• What you need to do: Reproduce the entries verbatim; no pictures.

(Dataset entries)

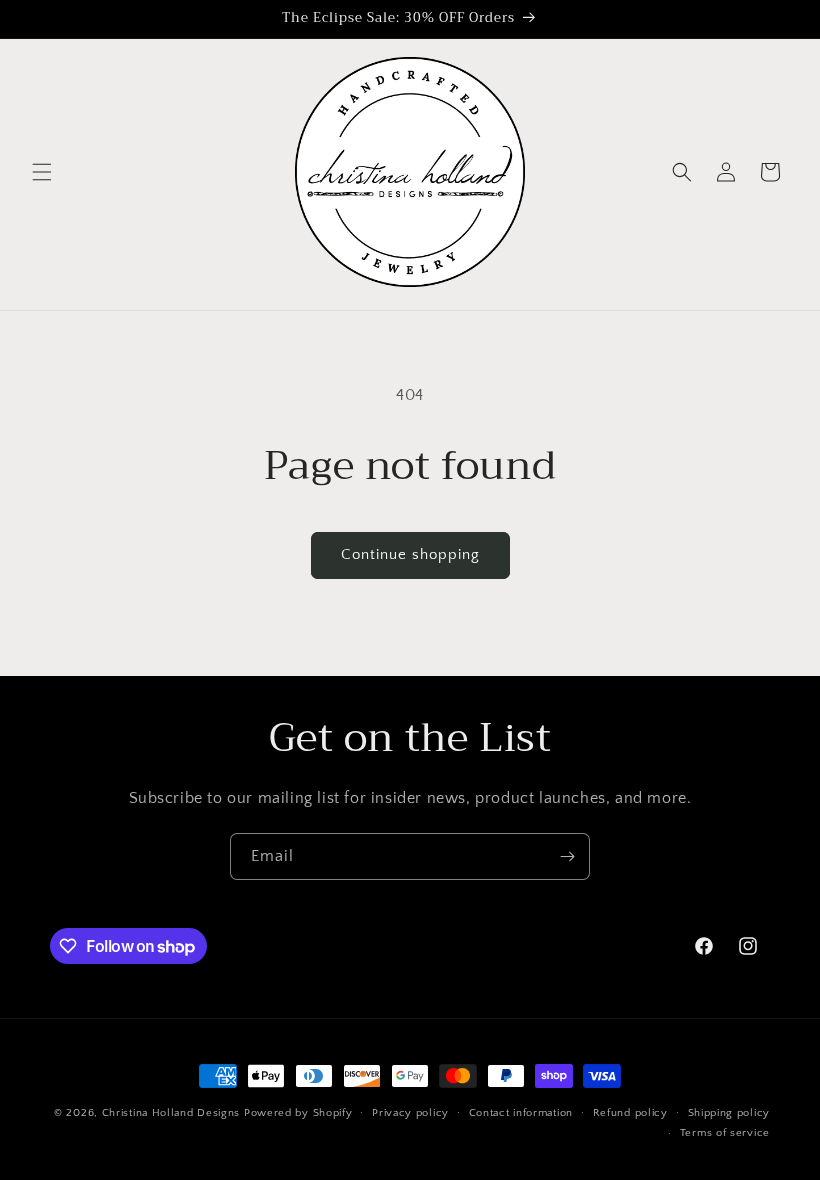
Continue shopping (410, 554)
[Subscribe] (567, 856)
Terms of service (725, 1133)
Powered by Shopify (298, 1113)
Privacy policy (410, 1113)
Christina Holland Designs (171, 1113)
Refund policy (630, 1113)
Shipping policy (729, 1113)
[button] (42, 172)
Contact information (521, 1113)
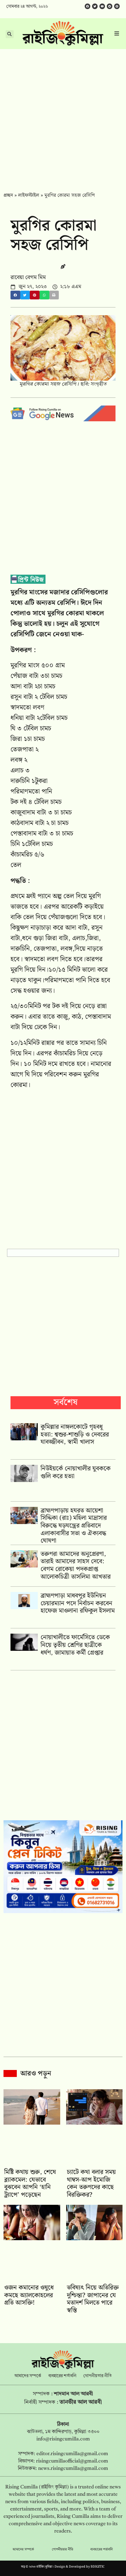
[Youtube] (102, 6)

• Solution for this task:
Continue shopping (410, 554)
[Subscribe] (567, 856)
Terms of service (725, 1133)
Powered by Shopify (298, 1113)
Privacy policy (410, 1113)
Christina Holland Designs (171, 1113)
Refund policy (630, 1113)
Shipping policy (729, 1113)
[button] (42, 172)
Contact information (521, 1113)
[Youtube] (102, 6)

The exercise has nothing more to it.